The ROC curve for the performance of the lasso classifier on the training data is also generated:
The program output will show the coefficients for the motifs in the lasso:
2013-11-27 08:29:35,105 - INFO - Loading statistics from: scan-vertebrate-ac.csv 2013-11-27 08:29:44,478 - INFO - Loading statistics from: scan-vertebrate-noac.csv 2013-11-27 08:29:48,386 - INFO - Joining data 2013-11-27 08:30:00,016 - INFO - Have 2169 motifs 2013-11-27 08:30:00,017 - INFO - Have 5906 sequences 2013-11-27 08:30:00,115 - INFO - 4.6% entries of X are non-zero 2013-11-27 08:30:00,201 - INFO - Creating responses 2013-11-27 08:30:00,204 - INFO - Cross-validating Lasso GLM 2013-11-27 08:30:09,442 - INFO - Evaluating model 2013-11-27 08:30:09,500 - INFO - AUC=0.599042 2013-11-27 08:30:09,506 - INFO - Examine coefficients 2013-11-27 08:30:09,513 - INFO - Using 19 / 2169 motifs 2013-11-27 08:30:09,513 - INFO - beta: -0.871 : (Intercept) 2013-11-27 08:30:09,513 - INFO - beta: 0.006 : E.V.NKX32_06. 2013-11-27 08:30:09,513 - INFO - beta: 0.011 : E.V.GLI3_Q5_01. 2013-11-27 08:30:09,513 - INFO - beta: 0.014 : E.V.OCT4_02. 2013-11-27 08:30:09,514 - INFO - beta: 0.015 : E.V.SNAI2_01. 2013-11-27 08:30:09,514 - INFO - beta: 0.016 : E.V.ASCL2_05. 2013-11-27 08:30:09,514 - INFO - beta: 0.023 : E.V.ESRRA_03. 2013-11-27 08:30:09,514 - INFO - beta: 0.036 : E.V.MAZ_Q6_01. 2013-11-27 08:30:09,514 - INFO - beta: 0.052 : E.V.POU3F2_05. 2013-11-27 08:30:09,514 - INFO - beta: 0.100 : E.V.SOX17_01. 2013-11-27 08:30:09,514 - INFO - beta: 0.118 : E.V.POU5F1B_01. 2013-11-27 08:30:09,514 - INFO - beta: 0.121 : E.V.FIGLA_01. 2013-11-27 08:30:09,514 - INFO - beta: 0.133 : E.V.ZIC3_07. 2013-11-27 08:30:09,514 - INFO - beta: 0.148 : E.V.ISX_04. 2013-11-27 08:30:09,514 - INFO - beta: 0.196 : E.V.OCT4_01. 2013-11-27 08:30:09,514 - INFO - beta: 0.205 : E.V.SOX2_01. 2013-11-27 08:30:09,514 - INFO - beta: 0.228 : E.V.CACD_01. 2013-11-27 08:30:09,514 - INFO - beta: 0.260 : E.V.TCF3_06. 2013-11-27 08:30:09,514 - INFO - beta: 0.292 : E.V.ING4_01. 2013-11-27 08:30:09,514 - INFO - beta: 0.359 : E.V.E2F3_Q6. 2013-11-27 08:30:09,515 - INFO - Saving R workspace
This output shows that the most important motfs in the lasso were E2F3, ING4, TCF3 and CACD and that in total 19 motifs were used out of a possible 2,169.

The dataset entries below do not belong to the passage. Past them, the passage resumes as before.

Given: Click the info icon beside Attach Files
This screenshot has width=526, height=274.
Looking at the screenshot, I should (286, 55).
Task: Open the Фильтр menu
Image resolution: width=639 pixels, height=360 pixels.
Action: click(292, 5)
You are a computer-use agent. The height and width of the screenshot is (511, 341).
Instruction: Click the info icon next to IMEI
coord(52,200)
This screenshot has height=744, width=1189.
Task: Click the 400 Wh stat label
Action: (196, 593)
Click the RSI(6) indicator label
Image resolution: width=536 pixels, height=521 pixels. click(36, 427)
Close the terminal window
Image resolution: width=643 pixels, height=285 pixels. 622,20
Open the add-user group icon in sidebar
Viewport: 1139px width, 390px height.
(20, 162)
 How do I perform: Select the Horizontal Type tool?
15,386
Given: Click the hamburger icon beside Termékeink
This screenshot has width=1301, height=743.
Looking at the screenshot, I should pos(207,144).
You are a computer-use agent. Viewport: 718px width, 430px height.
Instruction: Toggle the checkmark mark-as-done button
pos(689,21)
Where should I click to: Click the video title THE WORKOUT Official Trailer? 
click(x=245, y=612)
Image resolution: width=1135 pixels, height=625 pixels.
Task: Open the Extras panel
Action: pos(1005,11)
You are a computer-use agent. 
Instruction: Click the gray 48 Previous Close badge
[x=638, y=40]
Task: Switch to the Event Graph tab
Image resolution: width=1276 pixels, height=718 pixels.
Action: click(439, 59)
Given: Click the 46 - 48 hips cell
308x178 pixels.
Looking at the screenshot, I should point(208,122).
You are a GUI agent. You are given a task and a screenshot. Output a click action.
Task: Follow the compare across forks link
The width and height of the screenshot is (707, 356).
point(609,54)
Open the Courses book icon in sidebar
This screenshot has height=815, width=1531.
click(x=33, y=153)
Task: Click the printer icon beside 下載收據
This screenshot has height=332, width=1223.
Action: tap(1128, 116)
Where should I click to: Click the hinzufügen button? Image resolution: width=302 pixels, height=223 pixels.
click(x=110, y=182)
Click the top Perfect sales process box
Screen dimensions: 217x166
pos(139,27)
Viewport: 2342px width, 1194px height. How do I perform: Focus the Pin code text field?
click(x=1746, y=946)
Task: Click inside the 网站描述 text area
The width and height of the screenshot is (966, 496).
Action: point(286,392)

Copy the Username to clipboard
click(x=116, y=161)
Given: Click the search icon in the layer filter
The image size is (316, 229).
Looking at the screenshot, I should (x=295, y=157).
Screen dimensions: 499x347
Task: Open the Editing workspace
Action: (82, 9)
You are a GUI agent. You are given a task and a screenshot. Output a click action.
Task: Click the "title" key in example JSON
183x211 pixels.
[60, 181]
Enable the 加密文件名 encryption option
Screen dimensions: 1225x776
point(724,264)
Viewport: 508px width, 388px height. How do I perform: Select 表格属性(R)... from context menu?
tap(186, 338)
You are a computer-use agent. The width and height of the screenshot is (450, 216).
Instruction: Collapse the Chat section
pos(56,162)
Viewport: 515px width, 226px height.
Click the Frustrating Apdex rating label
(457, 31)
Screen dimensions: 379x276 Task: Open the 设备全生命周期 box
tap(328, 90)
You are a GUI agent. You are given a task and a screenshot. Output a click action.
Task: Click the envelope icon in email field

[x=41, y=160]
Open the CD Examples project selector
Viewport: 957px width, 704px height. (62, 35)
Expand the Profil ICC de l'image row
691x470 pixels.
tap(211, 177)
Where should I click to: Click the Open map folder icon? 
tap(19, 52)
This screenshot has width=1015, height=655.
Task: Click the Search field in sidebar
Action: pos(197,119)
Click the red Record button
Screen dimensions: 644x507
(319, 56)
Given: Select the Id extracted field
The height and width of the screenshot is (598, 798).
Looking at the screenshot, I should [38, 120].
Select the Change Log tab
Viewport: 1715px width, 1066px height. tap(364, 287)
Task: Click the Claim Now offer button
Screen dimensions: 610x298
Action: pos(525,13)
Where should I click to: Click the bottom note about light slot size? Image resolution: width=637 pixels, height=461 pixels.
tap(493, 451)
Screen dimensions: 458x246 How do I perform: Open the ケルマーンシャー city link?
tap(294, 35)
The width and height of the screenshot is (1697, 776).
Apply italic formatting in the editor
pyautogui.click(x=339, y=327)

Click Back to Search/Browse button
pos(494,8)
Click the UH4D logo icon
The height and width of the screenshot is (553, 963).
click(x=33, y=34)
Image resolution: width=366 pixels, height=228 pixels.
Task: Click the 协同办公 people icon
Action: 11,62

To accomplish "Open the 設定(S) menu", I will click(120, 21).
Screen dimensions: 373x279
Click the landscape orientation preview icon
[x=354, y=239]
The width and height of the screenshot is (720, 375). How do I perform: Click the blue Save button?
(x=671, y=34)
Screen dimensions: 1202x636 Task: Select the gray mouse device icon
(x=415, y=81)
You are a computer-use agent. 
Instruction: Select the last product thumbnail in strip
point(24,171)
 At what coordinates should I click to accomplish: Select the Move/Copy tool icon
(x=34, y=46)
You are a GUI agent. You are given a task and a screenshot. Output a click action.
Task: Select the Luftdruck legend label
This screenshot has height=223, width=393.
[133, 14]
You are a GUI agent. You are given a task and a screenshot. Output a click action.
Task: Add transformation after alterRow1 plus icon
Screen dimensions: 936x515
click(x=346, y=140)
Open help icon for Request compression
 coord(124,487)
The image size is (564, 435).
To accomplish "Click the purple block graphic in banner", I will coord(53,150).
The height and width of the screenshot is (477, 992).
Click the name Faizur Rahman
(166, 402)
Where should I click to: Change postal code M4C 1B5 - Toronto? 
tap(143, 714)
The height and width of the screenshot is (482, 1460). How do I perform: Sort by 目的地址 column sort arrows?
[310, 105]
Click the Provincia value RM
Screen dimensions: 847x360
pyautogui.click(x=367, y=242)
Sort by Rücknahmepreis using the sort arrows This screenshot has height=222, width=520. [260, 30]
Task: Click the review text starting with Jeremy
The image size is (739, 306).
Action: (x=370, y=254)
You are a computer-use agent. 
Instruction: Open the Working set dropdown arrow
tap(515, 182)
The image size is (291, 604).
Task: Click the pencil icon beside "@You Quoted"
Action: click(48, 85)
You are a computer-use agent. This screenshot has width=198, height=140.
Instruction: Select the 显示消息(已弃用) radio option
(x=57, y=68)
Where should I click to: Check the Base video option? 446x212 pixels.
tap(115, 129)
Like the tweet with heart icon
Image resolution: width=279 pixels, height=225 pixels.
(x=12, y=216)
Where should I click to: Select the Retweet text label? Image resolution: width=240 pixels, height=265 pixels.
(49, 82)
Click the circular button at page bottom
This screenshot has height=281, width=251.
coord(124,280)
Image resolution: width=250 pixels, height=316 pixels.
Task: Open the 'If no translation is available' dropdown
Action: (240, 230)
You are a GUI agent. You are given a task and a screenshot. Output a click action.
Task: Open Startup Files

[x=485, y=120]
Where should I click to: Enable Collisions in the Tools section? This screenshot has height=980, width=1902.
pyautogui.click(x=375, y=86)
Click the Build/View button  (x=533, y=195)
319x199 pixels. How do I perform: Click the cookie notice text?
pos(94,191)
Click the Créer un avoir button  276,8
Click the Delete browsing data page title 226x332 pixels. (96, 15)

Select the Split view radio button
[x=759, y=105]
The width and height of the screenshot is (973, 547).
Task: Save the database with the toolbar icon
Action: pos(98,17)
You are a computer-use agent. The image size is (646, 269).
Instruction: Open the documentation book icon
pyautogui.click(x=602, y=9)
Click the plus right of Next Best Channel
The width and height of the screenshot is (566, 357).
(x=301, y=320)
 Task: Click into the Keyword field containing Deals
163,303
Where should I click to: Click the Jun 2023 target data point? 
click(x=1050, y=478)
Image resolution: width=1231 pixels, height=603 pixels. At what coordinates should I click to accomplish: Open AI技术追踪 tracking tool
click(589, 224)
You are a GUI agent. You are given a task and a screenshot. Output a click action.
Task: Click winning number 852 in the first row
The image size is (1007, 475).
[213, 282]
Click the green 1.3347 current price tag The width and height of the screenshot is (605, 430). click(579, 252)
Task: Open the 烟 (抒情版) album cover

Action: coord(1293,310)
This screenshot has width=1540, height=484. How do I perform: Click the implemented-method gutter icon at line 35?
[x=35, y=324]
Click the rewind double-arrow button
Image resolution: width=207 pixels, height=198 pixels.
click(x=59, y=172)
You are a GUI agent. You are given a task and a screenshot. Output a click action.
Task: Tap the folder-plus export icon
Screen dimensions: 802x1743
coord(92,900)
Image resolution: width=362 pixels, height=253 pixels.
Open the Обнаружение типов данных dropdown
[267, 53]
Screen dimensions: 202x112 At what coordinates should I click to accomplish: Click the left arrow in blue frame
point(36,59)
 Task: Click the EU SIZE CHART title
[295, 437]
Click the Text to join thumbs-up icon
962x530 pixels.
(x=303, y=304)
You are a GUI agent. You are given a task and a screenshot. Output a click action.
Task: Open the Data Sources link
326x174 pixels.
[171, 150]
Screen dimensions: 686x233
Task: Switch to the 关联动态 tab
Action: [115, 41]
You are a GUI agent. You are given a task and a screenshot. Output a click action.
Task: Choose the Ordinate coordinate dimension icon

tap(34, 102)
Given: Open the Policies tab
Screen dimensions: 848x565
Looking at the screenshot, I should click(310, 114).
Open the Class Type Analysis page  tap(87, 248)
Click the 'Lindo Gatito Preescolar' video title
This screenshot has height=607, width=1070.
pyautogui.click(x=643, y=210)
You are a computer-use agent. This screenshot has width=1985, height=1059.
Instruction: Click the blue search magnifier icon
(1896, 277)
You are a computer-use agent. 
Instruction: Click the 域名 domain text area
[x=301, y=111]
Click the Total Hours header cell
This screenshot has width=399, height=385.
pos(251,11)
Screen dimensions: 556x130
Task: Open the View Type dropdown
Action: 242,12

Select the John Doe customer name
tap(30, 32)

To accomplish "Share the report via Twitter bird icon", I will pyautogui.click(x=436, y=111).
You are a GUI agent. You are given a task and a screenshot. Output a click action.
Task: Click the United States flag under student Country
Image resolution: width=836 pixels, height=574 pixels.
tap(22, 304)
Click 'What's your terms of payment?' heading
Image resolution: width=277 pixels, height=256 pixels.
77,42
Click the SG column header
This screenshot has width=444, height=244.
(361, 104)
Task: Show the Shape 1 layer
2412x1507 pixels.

It is possible to run an elastic-net regularization instead of a lasso by using the --alpha argument to the script. Please see the glmnet documentation for more details.
If you wish to constrain the regression coefficients to positive values you can use --lower-limits=0 as an argument to the script. This can be useful when you are interested in discriminating using motifs that occur in only one of the scans. The example above was run with this argument, hence all the coefficients are positive. Note also that glmnet tends to be much faster when constrained in this way.